Start of Extracted material

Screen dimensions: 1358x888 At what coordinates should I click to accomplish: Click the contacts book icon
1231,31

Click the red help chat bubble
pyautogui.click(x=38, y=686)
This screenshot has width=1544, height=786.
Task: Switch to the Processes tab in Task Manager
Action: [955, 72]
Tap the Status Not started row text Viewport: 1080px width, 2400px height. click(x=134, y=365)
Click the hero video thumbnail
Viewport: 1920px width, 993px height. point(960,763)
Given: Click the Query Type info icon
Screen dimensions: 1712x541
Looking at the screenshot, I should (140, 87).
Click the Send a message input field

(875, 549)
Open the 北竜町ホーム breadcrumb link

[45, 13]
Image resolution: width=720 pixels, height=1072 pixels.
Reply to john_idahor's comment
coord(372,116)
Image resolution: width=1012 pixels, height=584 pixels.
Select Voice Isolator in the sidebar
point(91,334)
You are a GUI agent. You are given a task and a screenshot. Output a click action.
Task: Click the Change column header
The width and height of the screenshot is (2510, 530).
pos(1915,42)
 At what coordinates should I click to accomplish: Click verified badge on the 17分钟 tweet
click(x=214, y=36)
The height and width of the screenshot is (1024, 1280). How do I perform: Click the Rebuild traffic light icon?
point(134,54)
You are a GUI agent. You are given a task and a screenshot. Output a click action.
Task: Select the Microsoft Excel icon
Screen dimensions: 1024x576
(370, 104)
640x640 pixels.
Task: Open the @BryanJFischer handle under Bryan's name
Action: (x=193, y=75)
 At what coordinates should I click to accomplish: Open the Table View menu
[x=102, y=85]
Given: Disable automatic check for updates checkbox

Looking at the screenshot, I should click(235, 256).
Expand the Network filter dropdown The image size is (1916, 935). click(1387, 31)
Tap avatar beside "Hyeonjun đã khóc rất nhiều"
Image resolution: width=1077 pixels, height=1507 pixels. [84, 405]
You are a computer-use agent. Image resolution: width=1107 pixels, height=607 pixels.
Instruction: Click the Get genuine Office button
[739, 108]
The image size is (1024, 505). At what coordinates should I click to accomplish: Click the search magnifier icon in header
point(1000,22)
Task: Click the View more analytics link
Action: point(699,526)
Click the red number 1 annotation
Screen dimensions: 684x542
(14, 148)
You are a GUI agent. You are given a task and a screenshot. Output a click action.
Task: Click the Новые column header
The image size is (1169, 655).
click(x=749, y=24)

End of Extracted material

#### What this task involves
Retype all of the material above. Do not alter a single word.

#### Written response
Screen dimensions: 1358x888 At what coordinates should I click to accomplish: Click the contacts book icon
1231,31

Click the red help chat bubble
pyautogui.click(x=38, y=686)
This screenshot has width=1544, height=786.
Task: Switch to the Processes tab in Task Manager
Action: [955, 72]
Tap the Status Not started row text Viewport: 1080px width, 2400px height. click(x=134, y=365)
Click the hero video thumbnail
Viewport: 1920px width, 993px height. point(960,763)
Given: Click the Query Type info icon
Screen dimensions: 1712x541
Looking at the screenshot, I should (140, 87).
Click the Send a message input field

(875, 549)
Open the 北竜町ホーム breadcrumb link

[45, 13]
Image resolution: width=720 pixels, height=1072 pixels.
Reply to john_idahor's comment
coord(372,116)
Image resolution: width=1012 pixels, height=584 pixels.
Select Voice Isolator in the sidebar
point(91,334)
You are a GUI agent. You are given a task and a screenshot. Output a click action.
Task: Click the Change column header
The width and height of the screenshot is (2510, 530).
pos(1915,42)
 At what coordinates should I click to accomplish: Click verified badge on the 17分钟 tweet
click(x=214, y=36)
The height and width of the screenshot is (1024, 1280). How do I perform: Click the Rebuild traffic light icon?
point(134,54)
You are a GUI agent. You are given a task and a screenshot. Output a click action.
Task: Select the Microsoft Excel icon
Screen dimensions: 1024x576
(370, 104)
640x640 pixels.
Task: Open the @BryanJFischer handle under Bryan's name
Action: (x=193, y=75)
 At what coordinates should I click to accomplish: Open the Table View menu
[x=102, y=85]
Given: Disable automatic check for updates checkbox

Looking at the screenshot, I should click(235, 256).
Expand the Network filter dropdown The image size is (1916, 935). click(1387, 31)
Tap avatar beside "Hyeonjun đã khóc rất nhiều"
Image resolution: width=1077 pixels, height=1507 pixels. [84, 405]
You are a computer-use agent. Image resolution: width=1107 pixels, height=607 pixels.
Instruction: Click the Get genuine Office button
[739, 108]
The image size is (1024, 505). At what coordinates should I click to accomplish: Click the search magnifier icon in header
point(1000,22)
Task: Click the View more analytics link
Action: point(699,526)
Click the red number 1 annotation
Screen dimensions: 684x542
(14, 148)
You are a GUI agent. You are given a task and a screenshot. Output a click action.
Task: Click the Новые column header
The image size is (1169, 655).
click(x=749, y=24)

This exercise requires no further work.